* Set of tasks
#1 Answer these questions about the Cherish Uganda page:
(a) How many children are living with HIV in Uganda today?
(b) What is the third and final stage of HIV?
(c) Who is quoted at the top, and what is his title?
#2 Translate this sentence from the Cherish Uganda page into Spanish: "Many children living with HIV are often discriminated against or swept to the margins."
#3 Reproduce the part of the Cherish Uganda page starting at "HIV (Human Immunodeficiency" and ending at "what is AIDS?".

━━━ Excerpt ━━━

Children should be the first to benefit from our successes in defeating HIV, and the last to suffer from our failures”
— Anthony Lake, Executive Director, UNICEF
Child when he arrived to Cherish Uganda

Child when he arrived to Cherish Uganda


The Challenge

Since the beginning of the AIDS pandemic in the 1980s, 78 million people have contracted HIV and over 38 million individuals have died of AIDS-related deaths.

Today, there are over 170,000 children living with HIV in Uganda. Many of these children have been orphaned by the AIDS epidemic. 


Understanding HIV

What is HIV?

HIV (Human Immunodeficiency Virus) is a virus that attacks the cells of the body's immune system. Unlike some other viruses, the human body can't get rid of HIV completely, so those who have HIV, have it for life. 

Then, what is AIDS?

There are 3 stages of HIV. Acquired Immunodeficiency Syndrome, known as AIDS, is the third and final stage of HIV.If a person with HIV begins receiving treatment early on, they might never advance to having AIDS. 

How does someone contract HIV?

HIV is spread through direct contact with certain bodily fluids, including sex, sharing a needle, or during pregnancy, birth, or breastfeeding

HIV is not transmitted through casual contact such as shaking hands, sharing toilets, sharing dishes/drinking glasses, water, or mosquitos


The Cherish Response

There is still heavy stigma associated with HIV in Uganda. Many children living with HIV are often discriminated against or swept to the margins. Due to fear and a lack of awareness and education on HIV, many children with HIV are viewed as a burden.

━━━ Data ━━━

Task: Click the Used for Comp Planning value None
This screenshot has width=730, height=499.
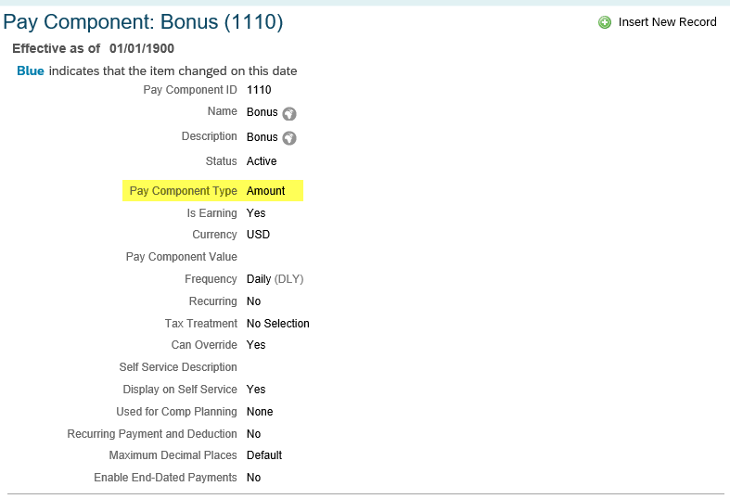Action: point(260,412)
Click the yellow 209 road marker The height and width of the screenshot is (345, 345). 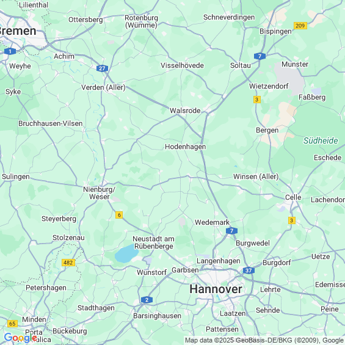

━━━

* Outputs by task
#1
(a) Over 170,000.
(b) Acquired Immunodeficiency Syndrome, known as AIDS.
(c) Anthony Lake, Executive Director of UNICEF.

#2 Muchos niños que viven con el VIH a menudo son discriminados o relegados a los márgenes.

#3
HIV (Human Immunodeficiency Virus) is a virus that attacks the cells of the body's immune system. Unlike some other viruses, the human body can't get rid of HIV completely, so those who have HIV, have it for life. 

Then, what is AIDS?